A Mesmerizing Tour of Royal Palace of Madrid, Spain
Yes! We made it to Madrid’s largest building, the Royal Palace there! ‘Largest’ is a small adjective to the building. The Royal Palace of Madrid is a grand, majestic and happening place in the capital city of Spain. No way could we miss it. And we planned our tour in Madrid on a day the entry is free to the Palace. Halfway through our walk of Madrid, after the tour of Almudena Cathedral we reached the Royal Palace. Oh! How tiny I felt in front of that HUGE palace. The square in front is large and at no point of time will you find it empty. After a small photo session with the palace in the back ground we proceeded to tour inside.
History of Royal Palace of Madrid
A little history always helps.
This royal palace was built on the site of old Alcazar, an old Moorish Castle. The castle existed from 860AD. It was continuously renovated and extended over the centuries by several kings residing there. Henry III of Castile added several towers. His son John II used it as a royal residence. In 1734, in a devastating fire incident the Moorish castle was destroyed completely. Filippo Juvarra designed this present day palace and the construction got on in 1737. The building was initially designed to accommodate the court of Felipe V, a total of more than 3000 courtiers.
Ferdinand VII, began the most thorough renovation of the palace in the 19th century. The aim of this redesign was to rebuild the old-fashioned Italian style building into a modern French-style palace. Later his grandson Alfonso XII proposed to turn the palace into a Victorian style residence. The plans were designed by the architect José Segundo de Lema and consisted of remodelling several rooms, replacing marble floors with parquet and the adding of period furniture. Today we get to see this version of the palace.
The Inside Tour of Royal Palace of Madrid
23 rooms open to public! Each room overflowing with beauty and lavishness! Thanks to the headphones we took at the start of the tour we could get a fair idea of purpose of the rooms. But the downside is I don’t remember what I heard then. And since no photography was permitted I have vague memory of what I had seen, which will fade away soon with time. Photography at such places should be permitted. No? What say fellow tourists and readers?
Some of the rooms were so mesmerizing with the rich furnishings that most of us could be heard murmuring ‘wow’. The chandeliers there are magnificent! Each room seemed to have a theme. Throne room had an unbelievable setting… the thrones, figurines, furnishings all seemed to compete for attention. I wonder how any kind of serious matter concerning state can be discussed here, each and every article distracts. Same can be said about the dining room. The cutleries are amazing. The crystal wine glasses lined up beside each plate… five of them in a row! We were told the room is used for high dignitary meetings occasionally.
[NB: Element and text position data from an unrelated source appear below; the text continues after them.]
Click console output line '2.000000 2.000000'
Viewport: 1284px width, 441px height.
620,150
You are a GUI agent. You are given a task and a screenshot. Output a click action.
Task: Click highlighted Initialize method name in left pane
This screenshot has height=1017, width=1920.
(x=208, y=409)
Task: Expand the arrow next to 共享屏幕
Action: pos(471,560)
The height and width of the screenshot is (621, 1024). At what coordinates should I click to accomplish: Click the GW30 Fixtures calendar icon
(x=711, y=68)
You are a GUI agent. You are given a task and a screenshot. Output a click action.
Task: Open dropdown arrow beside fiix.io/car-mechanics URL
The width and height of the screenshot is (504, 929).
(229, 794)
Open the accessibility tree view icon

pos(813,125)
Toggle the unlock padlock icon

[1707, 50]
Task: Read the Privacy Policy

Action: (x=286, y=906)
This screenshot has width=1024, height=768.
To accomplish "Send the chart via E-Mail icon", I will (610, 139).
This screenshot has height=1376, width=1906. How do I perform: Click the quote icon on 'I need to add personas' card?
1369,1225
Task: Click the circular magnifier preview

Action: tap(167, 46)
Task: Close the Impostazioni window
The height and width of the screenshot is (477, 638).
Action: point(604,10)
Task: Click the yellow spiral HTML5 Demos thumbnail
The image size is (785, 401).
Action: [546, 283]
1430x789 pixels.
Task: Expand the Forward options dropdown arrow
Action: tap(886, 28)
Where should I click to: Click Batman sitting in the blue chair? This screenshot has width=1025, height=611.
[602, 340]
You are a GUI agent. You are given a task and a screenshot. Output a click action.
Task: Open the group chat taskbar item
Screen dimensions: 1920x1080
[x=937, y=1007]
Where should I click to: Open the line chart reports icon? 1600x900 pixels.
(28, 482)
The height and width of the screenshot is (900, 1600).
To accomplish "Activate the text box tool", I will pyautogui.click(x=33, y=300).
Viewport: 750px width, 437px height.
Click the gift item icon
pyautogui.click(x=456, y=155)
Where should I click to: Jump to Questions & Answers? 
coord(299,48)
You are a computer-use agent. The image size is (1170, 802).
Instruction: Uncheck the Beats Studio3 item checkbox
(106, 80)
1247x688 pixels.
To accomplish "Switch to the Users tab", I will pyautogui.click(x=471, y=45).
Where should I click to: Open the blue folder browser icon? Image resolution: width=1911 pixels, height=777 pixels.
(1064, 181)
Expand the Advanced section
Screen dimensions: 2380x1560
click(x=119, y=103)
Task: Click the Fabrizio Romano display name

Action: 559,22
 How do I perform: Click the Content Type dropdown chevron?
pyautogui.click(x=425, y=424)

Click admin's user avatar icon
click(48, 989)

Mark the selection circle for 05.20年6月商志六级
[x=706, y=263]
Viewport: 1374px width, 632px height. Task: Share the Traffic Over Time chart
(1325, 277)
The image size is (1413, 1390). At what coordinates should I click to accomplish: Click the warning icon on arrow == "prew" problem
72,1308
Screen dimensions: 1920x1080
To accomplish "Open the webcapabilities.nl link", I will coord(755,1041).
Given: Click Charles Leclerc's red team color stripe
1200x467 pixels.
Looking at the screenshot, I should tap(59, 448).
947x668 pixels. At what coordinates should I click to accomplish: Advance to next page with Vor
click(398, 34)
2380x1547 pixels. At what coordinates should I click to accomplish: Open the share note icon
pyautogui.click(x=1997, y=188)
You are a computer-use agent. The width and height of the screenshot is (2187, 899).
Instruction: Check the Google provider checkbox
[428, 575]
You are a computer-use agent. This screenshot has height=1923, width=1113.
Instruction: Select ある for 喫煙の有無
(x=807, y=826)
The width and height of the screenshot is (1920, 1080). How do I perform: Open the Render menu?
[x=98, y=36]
Comparable with Versailles Palace tour?
The tour here did resemble a bit like Versailles tour I made in 2012. They did permit photography in Versailles Palace. And I still look at the pictures and reminiscence my visit there. Though there are a lot of differences between both the palaces, there are similarities too. Lavishness in both constituted of gold, silver, crystals, marbles and furnishings! Both palaces have paintings in the ceilings. The pictures here are taken at the entrance near the staircase. Have any of you been to both? How would you compare them?
Interesting Facts of Madrid’s Royal Palace
- The Royal Palace of Madrid is the official residence of the reigning Royal Family, though they don’t actually live in it, they use it for official events. The Royal Family actually lives in the Palacio de la Zarzuela.
- This Royal Palace of Madrid was under construction from 1738-1755 and done in Berniniesque style. This style was developed from Baroque style by the sculptors of the time.
- Madrid’s Palace is Europe’s largest palace based on floor area. Dimensions mentioned are 1.5 million square feet of floor space. Number of rooms – 3, 418.
- The palace has 870 windows, 240 balconies and 44 staircases.
- Grand Staircase is composed of a single piece of San Agustin marble. Two lions grace the landing, one by Felipe de Castro and another by Robert Michel.
- Interior of the Royal Palace of Madrid houses priceless art, paintings, frescoes, watches, porcelain and more.
Tickets and Entry to Royal Palace of Madrid
October – March: Monday – Sunday: 10:00 – 18:00
April – September: Monday – Sunday: 10:00 – 20:00
Entry fee: €11.00 without guide; €15.00 with guide. Children under 5 go free.
Cheap rate: €6.00 for pre-arranged school groups, old age pensioners, students and the handicapped.